→ AIM: Please convert the listing below into a JSON list of strings, starting with the line containing "Given: Toggle the grid overlay badge" and going on through the line containing "Looking at the", both included. Give one string per line, skip blank lines, and convert no other lines.

→ RAW RECORDS:
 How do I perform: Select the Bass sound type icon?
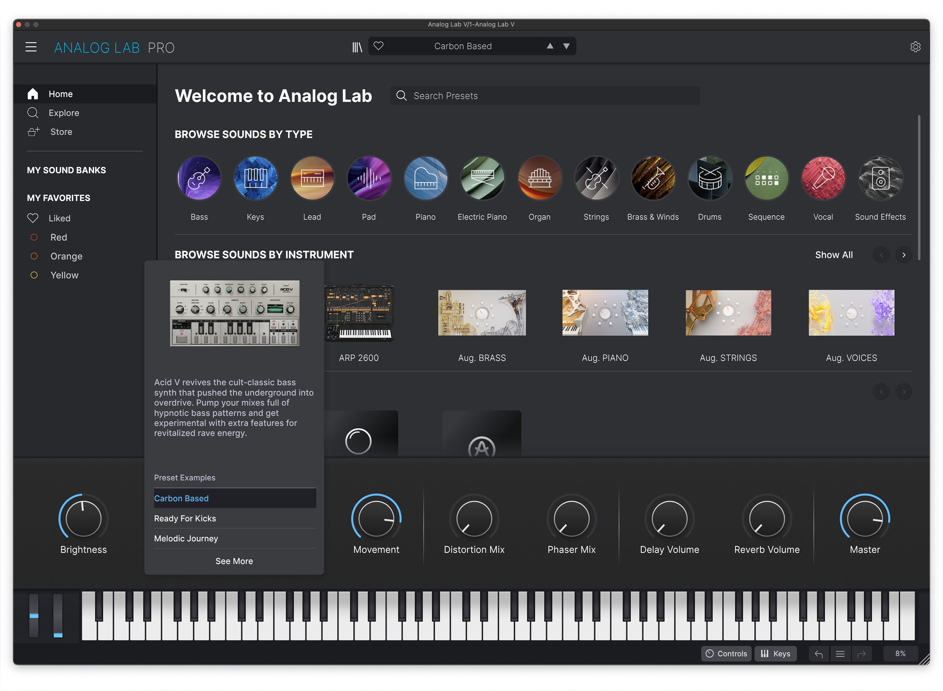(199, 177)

--

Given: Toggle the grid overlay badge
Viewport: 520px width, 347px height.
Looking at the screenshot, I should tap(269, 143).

→ OUTPUT OF THE TASK:
[
  "Given: Toggle the grid overlay badge",
  "Viewport: 520px width, 347px height.",
  "Looking at the screenshot, I should tap(269, 143)."
]